━━━ Provided information ━━━
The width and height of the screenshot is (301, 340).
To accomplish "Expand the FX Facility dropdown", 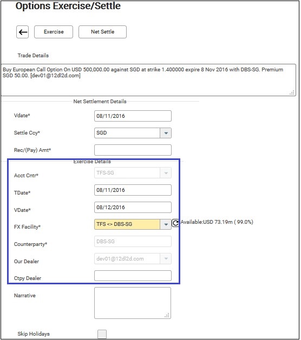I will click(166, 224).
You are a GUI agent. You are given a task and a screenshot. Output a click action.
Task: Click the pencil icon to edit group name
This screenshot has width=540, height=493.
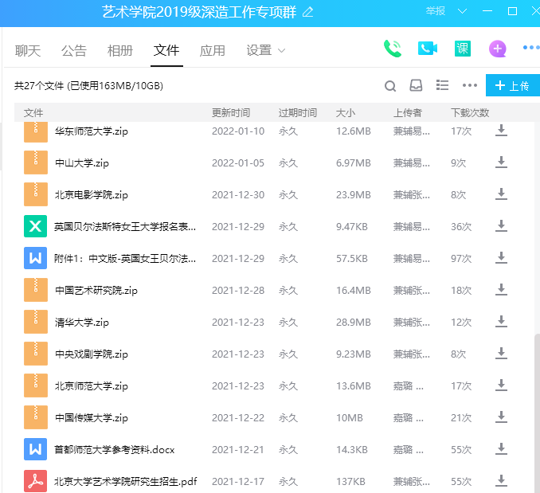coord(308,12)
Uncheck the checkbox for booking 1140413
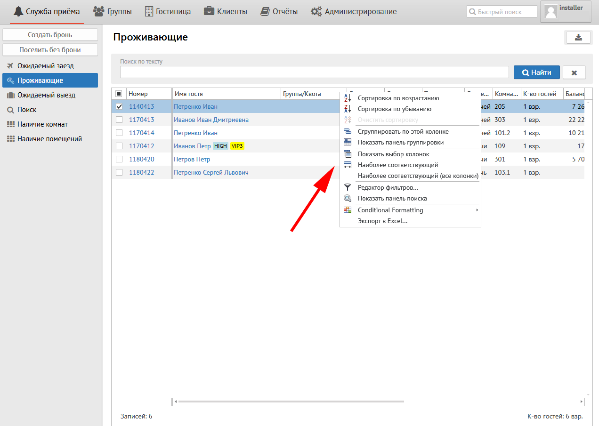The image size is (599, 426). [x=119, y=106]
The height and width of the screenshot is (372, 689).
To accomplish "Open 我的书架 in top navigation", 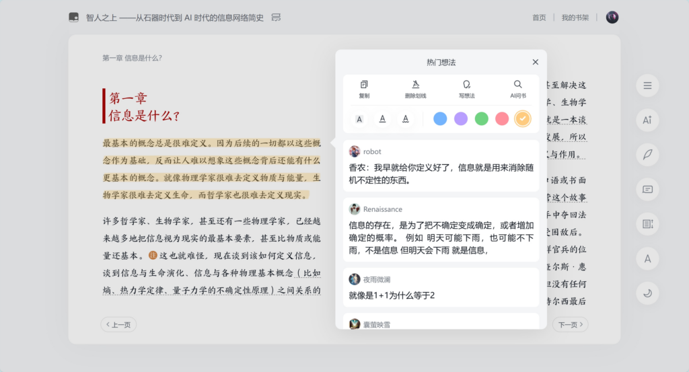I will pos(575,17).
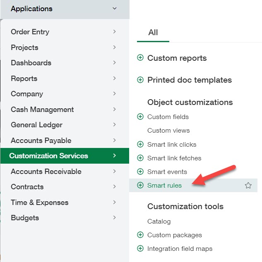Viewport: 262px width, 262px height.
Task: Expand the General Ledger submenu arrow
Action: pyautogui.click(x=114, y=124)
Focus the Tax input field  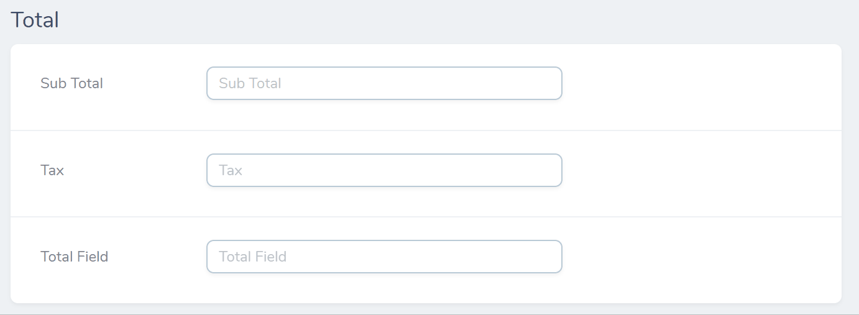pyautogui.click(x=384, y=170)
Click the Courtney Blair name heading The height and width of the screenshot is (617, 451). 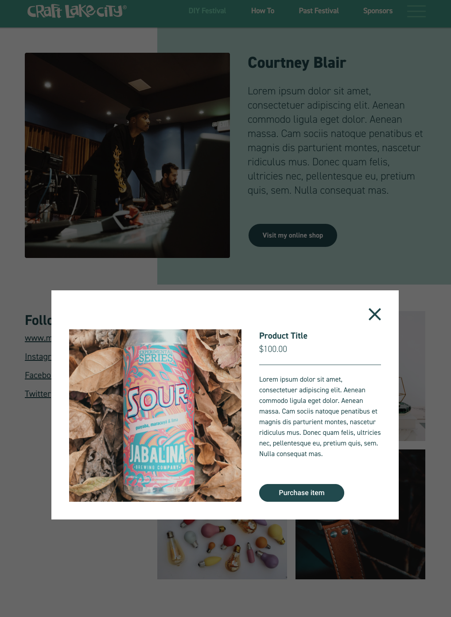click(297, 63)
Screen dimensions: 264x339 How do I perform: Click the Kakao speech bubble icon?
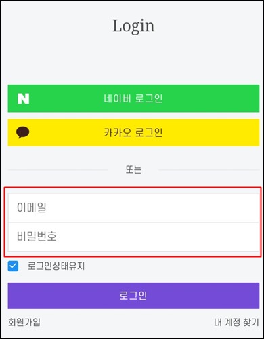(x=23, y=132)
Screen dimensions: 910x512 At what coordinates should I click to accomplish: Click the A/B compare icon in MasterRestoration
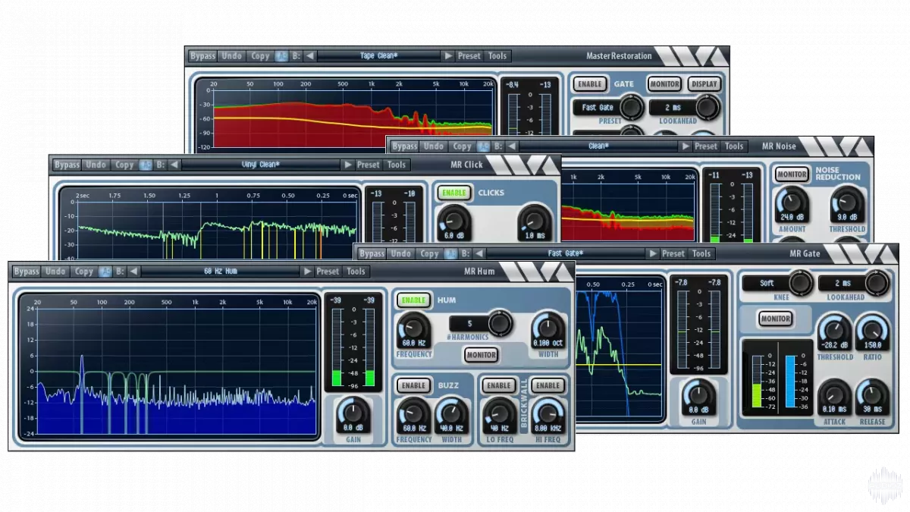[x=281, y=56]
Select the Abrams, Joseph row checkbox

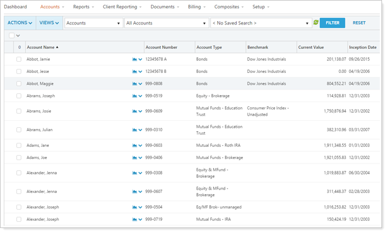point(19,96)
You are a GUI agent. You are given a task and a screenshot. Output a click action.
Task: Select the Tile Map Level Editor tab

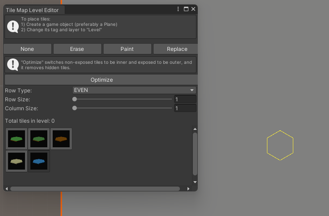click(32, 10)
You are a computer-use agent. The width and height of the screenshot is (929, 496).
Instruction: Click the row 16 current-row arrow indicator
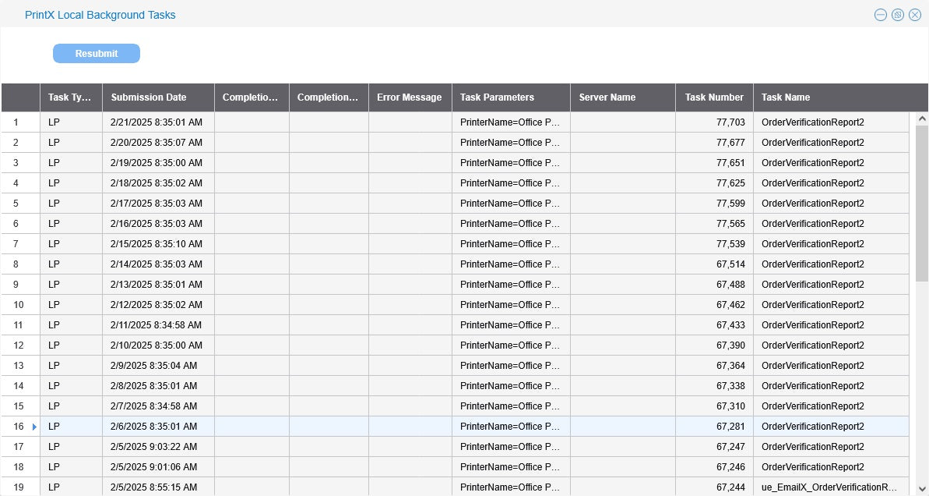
━━━
*Exercise prompt*:
What you write must match, line for line, the lines from the one with "Screen dimensions: 910x512" through the last line of the data above, minus the pictures.

*Result*:
Screen dimensions: 910x512 At what coordinates should I click to accomplish: Click the A/B compare icon in MasterRestoration
[x=281, y=56]
Select the Abrams, Joseph row checkbox

point(19,96)
You are a GUI agent. You are given a task and a screenshot. Output a click action.
Task: Select the Tile Map Level Editor tab

click(32, 10)
You are a computer-use agent. The width and height of the screenshot is (929, 496).
Instruction: Click the row 16 current-row arrow indicator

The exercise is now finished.